What is being asked — How many lines of the data contain "will"? Reply with the number alone.

[Saved data entries]
□ □ □ □
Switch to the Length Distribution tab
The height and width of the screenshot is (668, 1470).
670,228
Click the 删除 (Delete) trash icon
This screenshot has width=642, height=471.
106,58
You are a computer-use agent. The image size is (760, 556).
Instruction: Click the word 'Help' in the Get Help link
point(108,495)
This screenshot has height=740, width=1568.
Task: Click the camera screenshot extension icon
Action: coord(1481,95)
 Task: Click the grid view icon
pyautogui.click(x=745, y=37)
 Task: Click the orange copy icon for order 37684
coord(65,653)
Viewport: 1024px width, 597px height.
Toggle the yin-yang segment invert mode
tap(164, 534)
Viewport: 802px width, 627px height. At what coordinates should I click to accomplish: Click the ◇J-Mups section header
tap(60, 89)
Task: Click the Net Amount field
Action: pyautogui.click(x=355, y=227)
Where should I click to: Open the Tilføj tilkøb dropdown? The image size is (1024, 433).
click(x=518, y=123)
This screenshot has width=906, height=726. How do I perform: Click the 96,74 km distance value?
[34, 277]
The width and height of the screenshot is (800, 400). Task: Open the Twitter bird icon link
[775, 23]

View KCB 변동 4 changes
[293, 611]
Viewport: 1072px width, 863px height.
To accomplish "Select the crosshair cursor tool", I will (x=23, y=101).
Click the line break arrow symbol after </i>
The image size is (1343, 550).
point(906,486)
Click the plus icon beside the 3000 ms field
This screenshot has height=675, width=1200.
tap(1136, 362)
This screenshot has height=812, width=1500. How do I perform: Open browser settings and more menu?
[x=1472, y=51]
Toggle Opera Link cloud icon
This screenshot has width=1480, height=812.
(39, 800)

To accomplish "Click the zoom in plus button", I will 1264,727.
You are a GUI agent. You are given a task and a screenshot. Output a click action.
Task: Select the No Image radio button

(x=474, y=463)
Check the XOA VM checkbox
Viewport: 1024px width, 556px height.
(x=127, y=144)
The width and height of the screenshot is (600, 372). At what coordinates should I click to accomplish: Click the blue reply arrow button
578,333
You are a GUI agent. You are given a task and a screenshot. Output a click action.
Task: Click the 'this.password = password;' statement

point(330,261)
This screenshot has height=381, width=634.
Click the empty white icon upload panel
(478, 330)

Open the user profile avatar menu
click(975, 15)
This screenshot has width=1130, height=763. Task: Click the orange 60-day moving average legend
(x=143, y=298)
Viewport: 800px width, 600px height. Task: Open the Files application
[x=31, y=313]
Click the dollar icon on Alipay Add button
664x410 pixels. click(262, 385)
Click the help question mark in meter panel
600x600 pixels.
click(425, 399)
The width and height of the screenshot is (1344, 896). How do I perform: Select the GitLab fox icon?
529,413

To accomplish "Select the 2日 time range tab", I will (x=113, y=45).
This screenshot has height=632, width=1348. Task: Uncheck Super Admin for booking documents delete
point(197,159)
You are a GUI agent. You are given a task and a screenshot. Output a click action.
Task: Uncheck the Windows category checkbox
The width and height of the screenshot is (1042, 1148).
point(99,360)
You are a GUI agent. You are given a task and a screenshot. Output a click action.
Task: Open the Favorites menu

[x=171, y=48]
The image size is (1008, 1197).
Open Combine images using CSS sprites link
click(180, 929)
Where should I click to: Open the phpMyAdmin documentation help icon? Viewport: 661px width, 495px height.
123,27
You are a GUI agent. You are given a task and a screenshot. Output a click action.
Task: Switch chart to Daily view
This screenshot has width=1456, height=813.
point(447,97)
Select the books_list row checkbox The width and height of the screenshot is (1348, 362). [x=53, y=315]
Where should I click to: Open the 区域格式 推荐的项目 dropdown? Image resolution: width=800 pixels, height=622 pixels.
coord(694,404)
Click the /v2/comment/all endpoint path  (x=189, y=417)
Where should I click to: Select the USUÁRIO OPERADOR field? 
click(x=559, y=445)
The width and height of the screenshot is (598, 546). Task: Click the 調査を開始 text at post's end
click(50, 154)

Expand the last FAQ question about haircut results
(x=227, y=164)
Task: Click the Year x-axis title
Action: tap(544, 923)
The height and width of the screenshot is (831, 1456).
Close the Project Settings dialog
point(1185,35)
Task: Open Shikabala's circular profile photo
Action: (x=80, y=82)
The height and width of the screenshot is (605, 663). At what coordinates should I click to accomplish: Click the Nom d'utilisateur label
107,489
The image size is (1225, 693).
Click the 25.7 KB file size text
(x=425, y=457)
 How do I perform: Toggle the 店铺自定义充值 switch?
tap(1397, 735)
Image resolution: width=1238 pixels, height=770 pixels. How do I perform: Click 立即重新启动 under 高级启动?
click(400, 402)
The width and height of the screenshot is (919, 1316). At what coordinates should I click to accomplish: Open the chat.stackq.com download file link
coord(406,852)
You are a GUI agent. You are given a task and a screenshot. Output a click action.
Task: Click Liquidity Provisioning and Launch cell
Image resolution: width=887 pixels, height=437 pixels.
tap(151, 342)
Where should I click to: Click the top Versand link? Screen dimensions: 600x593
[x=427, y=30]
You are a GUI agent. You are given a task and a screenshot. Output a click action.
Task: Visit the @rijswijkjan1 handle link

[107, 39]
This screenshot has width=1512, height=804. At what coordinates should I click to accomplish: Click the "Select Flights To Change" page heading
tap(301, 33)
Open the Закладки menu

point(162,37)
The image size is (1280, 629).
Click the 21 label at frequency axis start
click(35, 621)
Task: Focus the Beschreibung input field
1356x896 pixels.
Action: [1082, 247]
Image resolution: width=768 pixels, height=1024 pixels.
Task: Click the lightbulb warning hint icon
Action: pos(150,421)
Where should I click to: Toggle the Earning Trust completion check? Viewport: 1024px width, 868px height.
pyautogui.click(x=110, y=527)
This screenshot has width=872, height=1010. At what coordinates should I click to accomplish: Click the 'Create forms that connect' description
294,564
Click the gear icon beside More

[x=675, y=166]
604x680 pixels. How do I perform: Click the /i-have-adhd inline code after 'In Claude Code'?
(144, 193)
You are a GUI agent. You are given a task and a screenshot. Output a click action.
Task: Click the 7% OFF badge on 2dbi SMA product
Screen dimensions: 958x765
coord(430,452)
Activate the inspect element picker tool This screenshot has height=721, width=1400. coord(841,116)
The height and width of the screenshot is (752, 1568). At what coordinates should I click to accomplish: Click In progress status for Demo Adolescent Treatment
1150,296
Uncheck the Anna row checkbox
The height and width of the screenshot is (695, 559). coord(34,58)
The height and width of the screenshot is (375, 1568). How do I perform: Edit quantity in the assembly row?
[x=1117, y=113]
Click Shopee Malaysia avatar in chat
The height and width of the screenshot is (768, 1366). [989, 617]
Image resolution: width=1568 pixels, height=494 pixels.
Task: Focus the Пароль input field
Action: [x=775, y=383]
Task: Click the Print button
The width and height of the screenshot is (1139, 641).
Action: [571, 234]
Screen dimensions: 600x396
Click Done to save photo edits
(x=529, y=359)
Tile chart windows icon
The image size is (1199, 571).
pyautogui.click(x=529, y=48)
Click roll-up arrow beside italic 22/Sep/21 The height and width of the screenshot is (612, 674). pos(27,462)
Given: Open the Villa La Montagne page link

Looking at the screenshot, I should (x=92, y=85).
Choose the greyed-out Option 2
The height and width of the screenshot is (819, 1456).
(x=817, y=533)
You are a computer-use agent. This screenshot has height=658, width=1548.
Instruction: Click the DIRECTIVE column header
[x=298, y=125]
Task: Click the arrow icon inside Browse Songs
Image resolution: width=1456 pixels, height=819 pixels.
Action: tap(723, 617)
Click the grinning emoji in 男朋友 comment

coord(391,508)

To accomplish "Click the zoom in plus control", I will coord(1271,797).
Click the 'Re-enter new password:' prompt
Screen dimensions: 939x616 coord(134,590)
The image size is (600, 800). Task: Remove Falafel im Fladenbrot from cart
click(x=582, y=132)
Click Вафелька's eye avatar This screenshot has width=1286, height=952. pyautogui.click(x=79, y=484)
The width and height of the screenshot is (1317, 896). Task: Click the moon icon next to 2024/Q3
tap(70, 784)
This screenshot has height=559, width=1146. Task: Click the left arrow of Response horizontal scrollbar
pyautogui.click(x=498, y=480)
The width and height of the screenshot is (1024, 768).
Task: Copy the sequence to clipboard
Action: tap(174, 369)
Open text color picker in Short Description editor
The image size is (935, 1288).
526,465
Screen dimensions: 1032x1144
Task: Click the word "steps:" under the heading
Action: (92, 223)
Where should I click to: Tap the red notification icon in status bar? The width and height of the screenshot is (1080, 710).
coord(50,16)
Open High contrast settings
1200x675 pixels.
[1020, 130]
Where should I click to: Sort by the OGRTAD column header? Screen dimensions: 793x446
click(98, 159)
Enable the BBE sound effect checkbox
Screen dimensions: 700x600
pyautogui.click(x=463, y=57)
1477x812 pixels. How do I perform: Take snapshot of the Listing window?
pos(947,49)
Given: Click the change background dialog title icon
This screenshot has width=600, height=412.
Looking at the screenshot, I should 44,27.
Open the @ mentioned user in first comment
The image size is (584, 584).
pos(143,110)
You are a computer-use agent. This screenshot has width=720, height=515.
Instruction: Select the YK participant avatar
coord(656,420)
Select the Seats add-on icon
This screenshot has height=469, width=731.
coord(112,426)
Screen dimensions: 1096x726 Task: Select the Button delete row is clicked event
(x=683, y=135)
□ □ □ □
Solution to the problem — 4